## Exercise requirements:
Each line of the data that includes "element" must be copied.
——
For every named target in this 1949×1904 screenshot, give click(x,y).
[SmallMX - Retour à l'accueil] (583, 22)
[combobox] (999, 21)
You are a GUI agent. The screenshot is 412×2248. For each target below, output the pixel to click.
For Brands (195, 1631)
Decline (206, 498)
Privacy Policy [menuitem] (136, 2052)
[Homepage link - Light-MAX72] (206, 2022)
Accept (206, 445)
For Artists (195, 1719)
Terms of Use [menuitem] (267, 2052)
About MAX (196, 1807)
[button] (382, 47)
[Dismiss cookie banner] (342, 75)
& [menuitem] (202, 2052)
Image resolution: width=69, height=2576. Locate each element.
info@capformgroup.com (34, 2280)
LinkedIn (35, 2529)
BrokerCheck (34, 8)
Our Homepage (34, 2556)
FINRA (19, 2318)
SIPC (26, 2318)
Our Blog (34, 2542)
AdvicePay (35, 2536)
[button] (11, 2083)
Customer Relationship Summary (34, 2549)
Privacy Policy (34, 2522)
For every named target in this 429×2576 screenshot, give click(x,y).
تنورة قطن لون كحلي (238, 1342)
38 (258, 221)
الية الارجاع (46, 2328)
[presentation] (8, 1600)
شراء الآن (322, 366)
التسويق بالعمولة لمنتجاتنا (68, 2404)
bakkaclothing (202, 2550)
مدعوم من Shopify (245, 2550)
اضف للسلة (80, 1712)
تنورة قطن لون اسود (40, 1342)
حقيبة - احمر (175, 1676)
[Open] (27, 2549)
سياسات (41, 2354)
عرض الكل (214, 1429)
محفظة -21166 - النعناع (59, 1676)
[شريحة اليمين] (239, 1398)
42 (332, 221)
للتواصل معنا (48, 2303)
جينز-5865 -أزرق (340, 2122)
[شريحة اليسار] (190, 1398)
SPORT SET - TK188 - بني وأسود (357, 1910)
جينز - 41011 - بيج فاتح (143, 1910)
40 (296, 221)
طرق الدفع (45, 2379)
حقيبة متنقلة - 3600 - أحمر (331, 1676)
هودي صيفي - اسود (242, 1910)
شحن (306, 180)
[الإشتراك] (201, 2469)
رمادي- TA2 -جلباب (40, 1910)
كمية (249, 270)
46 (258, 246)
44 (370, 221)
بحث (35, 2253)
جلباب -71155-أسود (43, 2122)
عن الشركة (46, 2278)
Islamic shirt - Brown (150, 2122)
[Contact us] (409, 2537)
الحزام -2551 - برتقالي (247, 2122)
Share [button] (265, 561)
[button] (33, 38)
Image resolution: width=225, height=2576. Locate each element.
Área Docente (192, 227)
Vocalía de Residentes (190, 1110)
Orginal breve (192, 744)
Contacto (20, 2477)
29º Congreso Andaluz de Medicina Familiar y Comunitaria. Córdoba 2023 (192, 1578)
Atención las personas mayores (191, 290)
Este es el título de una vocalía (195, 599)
——
## Answer to this exercise:
Image resolution: width=69, height=2576. Locate each element.
Image resolution: width=225, height=2576. Locate each element.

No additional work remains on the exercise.